Vagabunda posa davanti la tomba dell’emiro

Samarkanda
20/05/2000

“Tutto quello che ho sentito dire di Samarkanda è vero, ma è più bella di quanto mi aspettassi”, diceva Alessandro Magno dopo averla espugnata nel 329 avanti Cristo. Parole sante, la città sprigiona una magia superiore alle aspettative, le pietre hanno colore e calore, si sente la presenza di un sovrano che volle farla capitale del regno, magnifica e superba. C’è un respiro principesco, un senso dell’armonia, del gusto e della grandezza. Cupole, lapislazzuli, minareti, arcate ombrose, portali, mosaici incredibili, giardini. Le tigri ruggenti della Medressa di Sher Dor, nella piazza sterminata del Registan, quei colori delle pareti che danno combinazioni di luce diverse a seconda dell’inclinazione dei raggi del sole, lo slancio dei minareti…Pare che gran parte sia stato ricostruito, i sovietici hanno anche scavato la base del complesso. Ma rimane uno dei monumenti che fanno a buon diritto la storia del mondo. E dire che Samarkanda è stata distrutta e ricostruita più volte, che durante il diciottesimo secolo fu addirittura abbandonata dopo una serie di devastanti terremoti. Suggestiva, al tramonto, la visita alla strada funeraria, con i mosaici più belli, simili a quelli luminescenti di Caltagirone.
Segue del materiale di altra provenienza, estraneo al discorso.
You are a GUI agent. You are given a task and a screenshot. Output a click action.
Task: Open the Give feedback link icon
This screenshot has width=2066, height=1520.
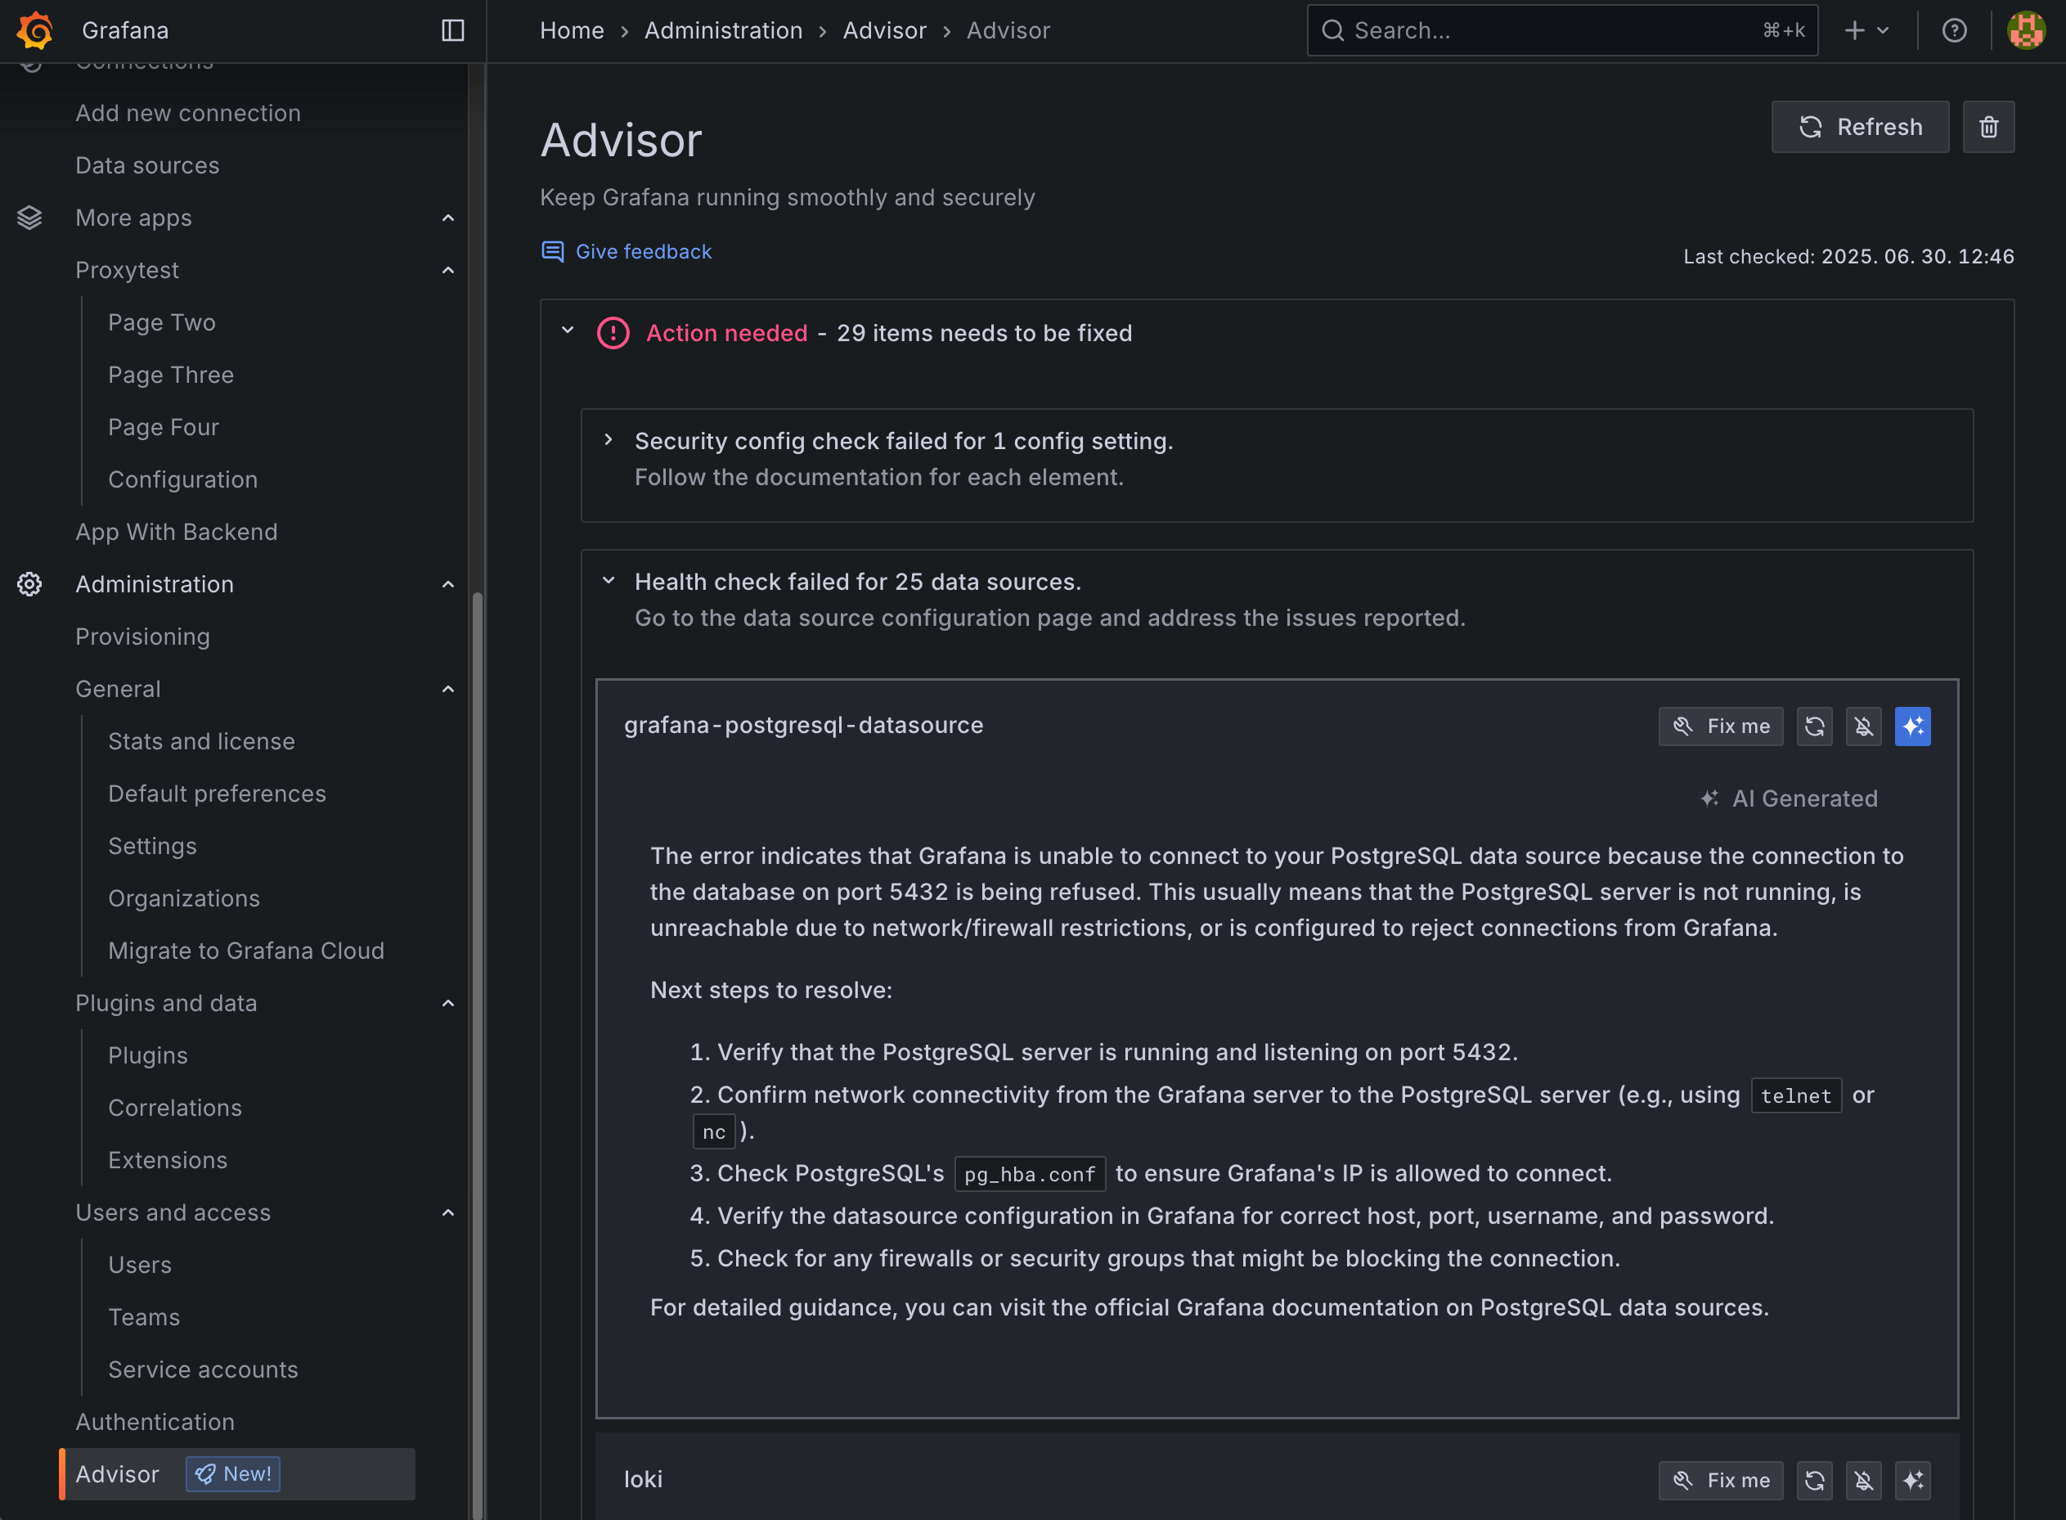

Davanti alla tomba dell’emiro abbiamo portato le nostre auto italiane e ce le siamo fotografate di gran gusto, sullo sfondo della cupola scanalata azzurra. Timur e-lang, Timur lo zoppo, Tamerlano per noi, era alto di statura (1,70 accertarono gli antropologi sovietici che aprirono le cripte nel ’41) e menomato alla gamba e al braccio destro. Feroce e sanguinario, risparmiava la vita agli artigiani e agli architetti che poi abbellirono Samarkanda. In lontananza, il profilo della città (che sorge a oltre 700 metri di altitudine) è lo stesso da 600 anni: minareti e cupole blu, un’emozione che difficilmente si dimentica. Vagabunda sta meglio: sistemata a opera d’arte la marmitta, saldata la balestra, sostituito lo spinterogeno, controllati tutti i livelli, messo a posto addirittura lo specchietto retrovisore esterno e segata la vite di un bullone che mi dava fastidio. Pronti a ripartire e a difenderci, domani, su una “speciale” di 70 chilometri a 70 orari.